Six months after my right hip replacement, my husband and I moved from Missouri to Arizona. During this time, life was great, but I noticed a nagging pain in my left hip…again! I thought maybe the pain was from my weakened glutes because I had carried a lot of heavy boxes up and down stairs. With time, I was not getting better. My hip hurt worse with every step and my back was starting to scream at me as well. In denial, I decided it was time to find a hip specialist in Phoenix (my new home). The initial plan was to just do a scope and clean it up but, to everyone’s surprise, my hip capsule ruptured and caused me to lose all of my joint space. I can’t tell you the tears I cried finding out not even 2.5 years post PAO that my left hip would need to be replaced. In my mind, at that moment, all the therapy and rehab it took to walk after the PAO went to waste! I was broken. I was relieved to know why walking had become such a chore again, but I was also broken.

I now sit here, three weeks after my left total hip replacement and almost 1.5 years following my right total hip replacement, thankful for technology that has allowed me to be put back together so I can relearn to walk again, and feeling blessed to have met many friends along the way. While the struggle has been real and the journey has been long, support groups have played an important part in my life as I have dealt with the effects of having bilateral hip dysplasia, femoral version issues, and joint laxity.

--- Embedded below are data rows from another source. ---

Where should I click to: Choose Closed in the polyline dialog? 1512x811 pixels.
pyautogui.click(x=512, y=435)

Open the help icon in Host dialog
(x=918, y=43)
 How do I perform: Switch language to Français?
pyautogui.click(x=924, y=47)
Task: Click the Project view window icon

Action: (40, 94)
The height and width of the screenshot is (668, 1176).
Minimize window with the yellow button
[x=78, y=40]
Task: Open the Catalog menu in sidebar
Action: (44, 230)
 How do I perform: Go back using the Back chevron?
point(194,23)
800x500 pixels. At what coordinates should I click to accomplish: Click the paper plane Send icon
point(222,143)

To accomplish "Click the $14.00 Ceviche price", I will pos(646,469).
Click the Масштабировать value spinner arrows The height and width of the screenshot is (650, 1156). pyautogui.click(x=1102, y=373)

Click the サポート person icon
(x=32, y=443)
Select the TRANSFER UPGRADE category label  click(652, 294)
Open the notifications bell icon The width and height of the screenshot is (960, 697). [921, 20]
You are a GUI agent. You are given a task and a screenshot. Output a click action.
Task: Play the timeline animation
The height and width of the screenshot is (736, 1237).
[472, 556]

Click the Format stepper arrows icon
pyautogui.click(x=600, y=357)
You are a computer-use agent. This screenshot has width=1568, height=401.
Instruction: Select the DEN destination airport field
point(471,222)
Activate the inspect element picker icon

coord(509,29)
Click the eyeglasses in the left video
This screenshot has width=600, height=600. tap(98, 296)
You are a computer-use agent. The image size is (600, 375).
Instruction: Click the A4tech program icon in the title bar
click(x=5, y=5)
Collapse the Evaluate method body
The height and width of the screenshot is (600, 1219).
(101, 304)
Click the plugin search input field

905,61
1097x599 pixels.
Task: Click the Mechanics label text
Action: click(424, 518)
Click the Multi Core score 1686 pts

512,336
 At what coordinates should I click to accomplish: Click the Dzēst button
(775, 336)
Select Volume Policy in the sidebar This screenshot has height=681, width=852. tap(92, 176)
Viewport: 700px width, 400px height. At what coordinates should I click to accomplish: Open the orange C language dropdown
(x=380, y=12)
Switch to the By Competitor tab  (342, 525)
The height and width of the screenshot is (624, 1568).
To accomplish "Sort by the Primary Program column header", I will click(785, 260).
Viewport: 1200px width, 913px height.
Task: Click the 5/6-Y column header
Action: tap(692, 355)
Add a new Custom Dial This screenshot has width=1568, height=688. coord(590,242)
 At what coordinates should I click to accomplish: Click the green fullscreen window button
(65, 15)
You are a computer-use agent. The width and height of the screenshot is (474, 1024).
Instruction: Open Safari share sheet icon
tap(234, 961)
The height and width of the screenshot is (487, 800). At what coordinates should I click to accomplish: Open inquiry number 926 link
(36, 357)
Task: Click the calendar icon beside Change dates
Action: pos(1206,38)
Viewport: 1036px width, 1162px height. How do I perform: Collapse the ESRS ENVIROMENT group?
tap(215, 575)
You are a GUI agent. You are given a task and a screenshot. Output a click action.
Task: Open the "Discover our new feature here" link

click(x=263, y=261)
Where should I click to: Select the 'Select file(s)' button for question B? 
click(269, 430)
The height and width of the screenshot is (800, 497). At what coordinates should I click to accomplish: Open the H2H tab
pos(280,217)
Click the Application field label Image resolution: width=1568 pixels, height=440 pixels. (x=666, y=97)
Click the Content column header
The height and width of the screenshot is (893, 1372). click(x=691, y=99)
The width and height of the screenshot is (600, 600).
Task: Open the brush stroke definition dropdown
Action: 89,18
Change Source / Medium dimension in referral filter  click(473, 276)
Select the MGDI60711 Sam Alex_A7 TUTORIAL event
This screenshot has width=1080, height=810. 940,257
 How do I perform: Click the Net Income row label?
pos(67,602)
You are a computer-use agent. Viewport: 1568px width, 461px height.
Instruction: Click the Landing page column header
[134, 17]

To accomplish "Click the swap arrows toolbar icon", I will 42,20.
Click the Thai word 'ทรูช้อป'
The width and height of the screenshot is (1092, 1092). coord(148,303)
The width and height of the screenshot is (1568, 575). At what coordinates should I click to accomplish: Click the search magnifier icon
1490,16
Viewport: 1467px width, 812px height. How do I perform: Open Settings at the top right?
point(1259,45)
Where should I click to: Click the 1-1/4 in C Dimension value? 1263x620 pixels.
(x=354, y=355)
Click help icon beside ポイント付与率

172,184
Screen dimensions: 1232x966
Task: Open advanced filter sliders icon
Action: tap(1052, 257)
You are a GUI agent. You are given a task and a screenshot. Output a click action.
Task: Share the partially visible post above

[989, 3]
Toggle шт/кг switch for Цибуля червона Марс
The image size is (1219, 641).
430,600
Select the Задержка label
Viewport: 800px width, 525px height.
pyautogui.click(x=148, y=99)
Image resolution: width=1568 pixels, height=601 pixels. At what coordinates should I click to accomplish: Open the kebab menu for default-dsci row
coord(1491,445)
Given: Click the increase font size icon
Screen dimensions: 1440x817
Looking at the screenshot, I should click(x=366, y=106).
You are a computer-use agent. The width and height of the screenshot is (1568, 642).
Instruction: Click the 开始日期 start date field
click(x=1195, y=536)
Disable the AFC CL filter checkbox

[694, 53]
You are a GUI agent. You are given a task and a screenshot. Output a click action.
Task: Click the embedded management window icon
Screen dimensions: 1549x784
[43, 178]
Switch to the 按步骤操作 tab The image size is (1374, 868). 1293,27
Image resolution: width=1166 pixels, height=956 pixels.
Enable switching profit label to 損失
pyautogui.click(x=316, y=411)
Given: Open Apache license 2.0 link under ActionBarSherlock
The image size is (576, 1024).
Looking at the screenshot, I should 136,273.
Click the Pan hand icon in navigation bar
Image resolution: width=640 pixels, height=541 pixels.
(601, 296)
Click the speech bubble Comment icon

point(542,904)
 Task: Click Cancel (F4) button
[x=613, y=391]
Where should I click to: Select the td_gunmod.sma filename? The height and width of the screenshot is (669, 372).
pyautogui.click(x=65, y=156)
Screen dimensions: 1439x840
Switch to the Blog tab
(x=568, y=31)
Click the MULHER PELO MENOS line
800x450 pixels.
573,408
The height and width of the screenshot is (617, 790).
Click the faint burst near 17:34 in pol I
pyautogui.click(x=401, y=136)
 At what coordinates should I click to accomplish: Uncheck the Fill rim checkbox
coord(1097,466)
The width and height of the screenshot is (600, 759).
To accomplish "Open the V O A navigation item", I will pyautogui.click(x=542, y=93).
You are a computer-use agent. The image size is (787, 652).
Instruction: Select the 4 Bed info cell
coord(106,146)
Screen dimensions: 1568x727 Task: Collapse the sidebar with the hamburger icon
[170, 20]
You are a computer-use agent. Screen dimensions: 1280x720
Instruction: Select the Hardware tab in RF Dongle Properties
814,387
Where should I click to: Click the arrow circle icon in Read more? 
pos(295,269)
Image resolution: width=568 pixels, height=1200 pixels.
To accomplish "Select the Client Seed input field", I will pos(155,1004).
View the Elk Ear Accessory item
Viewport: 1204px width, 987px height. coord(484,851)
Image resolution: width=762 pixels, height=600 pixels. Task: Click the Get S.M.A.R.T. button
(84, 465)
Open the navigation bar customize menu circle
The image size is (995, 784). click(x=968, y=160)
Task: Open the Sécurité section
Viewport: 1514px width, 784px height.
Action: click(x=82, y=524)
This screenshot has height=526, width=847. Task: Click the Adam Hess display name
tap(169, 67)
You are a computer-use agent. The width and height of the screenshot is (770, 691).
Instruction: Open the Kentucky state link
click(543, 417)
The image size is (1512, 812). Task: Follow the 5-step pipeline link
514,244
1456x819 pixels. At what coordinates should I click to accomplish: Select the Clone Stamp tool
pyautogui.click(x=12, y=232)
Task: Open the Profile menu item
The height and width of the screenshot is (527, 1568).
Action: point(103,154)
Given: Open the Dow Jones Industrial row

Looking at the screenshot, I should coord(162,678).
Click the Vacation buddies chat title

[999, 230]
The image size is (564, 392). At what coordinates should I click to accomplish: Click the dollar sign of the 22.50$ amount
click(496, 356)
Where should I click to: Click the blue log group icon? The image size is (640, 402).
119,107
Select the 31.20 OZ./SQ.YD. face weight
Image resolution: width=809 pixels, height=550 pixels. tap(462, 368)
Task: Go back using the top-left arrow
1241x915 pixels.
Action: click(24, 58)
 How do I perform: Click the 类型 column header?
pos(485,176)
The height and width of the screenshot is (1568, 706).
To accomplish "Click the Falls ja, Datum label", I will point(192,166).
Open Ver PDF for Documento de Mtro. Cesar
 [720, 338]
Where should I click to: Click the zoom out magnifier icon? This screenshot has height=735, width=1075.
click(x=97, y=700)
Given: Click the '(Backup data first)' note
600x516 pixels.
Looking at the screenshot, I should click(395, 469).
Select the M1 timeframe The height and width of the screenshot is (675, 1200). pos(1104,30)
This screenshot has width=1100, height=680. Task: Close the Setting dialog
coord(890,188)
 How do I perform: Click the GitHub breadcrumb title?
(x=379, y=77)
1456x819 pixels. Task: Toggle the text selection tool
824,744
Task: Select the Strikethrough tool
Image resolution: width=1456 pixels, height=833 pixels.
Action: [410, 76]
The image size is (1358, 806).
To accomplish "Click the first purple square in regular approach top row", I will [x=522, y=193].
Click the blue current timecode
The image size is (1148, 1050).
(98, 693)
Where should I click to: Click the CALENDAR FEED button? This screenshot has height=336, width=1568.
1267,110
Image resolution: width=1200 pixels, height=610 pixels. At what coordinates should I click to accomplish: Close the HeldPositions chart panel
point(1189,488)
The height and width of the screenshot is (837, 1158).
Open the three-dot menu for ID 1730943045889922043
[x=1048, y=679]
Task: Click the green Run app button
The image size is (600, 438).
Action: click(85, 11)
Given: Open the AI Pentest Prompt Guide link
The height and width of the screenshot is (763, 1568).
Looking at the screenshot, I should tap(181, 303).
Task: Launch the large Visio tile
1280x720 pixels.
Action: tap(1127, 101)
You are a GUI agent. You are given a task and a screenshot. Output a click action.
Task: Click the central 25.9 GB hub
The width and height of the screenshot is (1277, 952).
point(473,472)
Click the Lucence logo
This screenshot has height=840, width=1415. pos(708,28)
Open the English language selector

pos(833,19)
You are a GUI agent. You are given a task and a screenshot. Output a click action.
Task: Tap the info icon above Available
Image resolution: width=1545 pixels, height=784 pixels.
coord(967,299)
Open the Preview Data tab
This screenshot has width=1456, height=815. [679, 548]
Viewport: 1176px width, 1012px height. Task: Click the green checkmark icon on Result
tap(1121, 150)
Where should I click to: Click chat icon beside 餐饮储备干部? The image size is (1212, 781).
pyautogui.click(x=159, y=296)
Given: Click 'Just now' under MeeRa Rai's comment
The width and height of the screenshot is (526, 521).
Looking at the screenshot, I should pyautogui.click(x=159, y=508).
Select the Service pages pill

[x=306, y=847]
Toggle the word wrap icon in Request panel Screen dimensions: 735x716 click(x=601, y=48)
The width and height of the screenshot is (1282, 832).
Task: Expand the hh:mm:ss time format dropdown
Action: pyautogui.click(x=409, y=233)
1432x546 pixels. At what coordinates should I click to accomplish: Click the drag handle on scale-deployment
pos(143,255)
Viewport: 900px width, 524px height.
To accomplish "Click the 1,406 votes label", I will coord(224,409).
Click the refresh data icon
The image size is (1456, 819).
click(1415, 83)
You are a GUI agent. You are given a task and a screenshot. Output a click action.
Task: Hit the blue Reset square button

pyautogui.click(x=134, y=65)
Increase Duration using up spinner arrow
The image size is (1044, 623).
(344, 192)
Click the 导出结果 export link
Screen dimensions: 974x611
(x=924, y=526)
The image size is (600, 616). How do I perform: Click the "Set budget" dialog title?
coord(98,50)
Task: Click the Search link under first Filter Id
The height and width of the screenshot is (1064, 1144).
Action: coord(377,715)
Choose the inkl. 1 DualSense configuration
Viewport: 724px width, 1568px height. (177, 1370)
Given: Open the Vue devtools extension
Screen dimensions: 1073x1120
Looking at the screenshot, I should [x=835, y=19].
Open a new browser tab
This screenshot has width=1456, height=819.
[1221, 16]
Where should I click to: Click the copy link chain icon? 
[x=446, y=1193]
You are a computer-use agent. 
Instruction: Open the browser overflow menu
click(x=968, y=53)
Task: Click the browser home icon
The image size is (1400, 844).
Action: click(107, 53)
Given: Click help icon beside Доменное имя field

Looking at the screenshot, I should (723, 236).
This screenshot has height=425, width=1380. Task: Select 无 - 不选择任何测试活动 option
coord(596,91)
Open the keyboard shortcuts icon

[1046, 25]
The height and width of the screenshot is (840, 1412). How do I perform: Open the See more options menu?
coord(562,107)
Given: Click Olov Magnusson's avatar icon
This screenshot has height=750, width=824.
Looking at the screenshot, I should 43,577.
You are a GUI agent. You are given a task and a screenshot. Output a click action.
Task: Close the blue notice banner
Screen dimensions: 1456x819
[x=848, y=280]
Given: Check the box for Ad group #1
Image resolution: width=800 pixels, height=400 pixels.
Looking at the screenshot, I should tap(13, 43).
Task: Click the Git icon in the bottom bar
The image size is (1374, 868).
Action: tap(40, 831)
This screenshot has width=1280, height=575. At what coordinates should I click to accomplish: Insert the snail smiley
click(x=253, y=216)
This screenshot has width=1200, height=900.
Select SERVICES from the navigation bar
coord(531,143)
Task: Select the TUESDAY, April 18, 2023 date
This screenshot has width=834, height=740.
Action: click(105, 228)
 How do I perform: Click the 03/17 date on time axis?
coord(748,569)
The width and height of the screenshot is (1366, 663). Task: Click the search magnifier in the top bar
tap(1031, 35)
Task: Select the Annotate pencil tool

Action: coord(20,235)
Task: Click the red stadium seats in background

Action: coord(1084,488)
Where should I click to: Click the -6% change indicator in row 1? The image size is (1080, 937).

Before support groups I felt alone as I was being handed new diagnoses. Support groups have shown me that we are not alone in this journey and that we CAN overcome our trials. So, as I am learning how to walk again, here is some advice I have to offer:

  1. Join a support group.
  2. Know that you are not alone.
  3. There is light, even in the darkest times.
  4. As hard as it can be, do your therapy exercises.
  5. Never lose hope.
  6. Lean on others for advice when you feel “stuck.”
  7. It is okay to admit you need help.
  8. Celebrate the victories, no matter how big or small.
  9. Don’t compare your progress to others; we all heal differently.
  10. Make light of the situation, if you can. And name your hardware and decorate your assistive devices. My hips are named Pinky and The Brain, and I have a polka-dotted cane!

Much love, hippies! I wish you all the very best no matter where you are in your journey. The journey of a thousand miles begins with one step!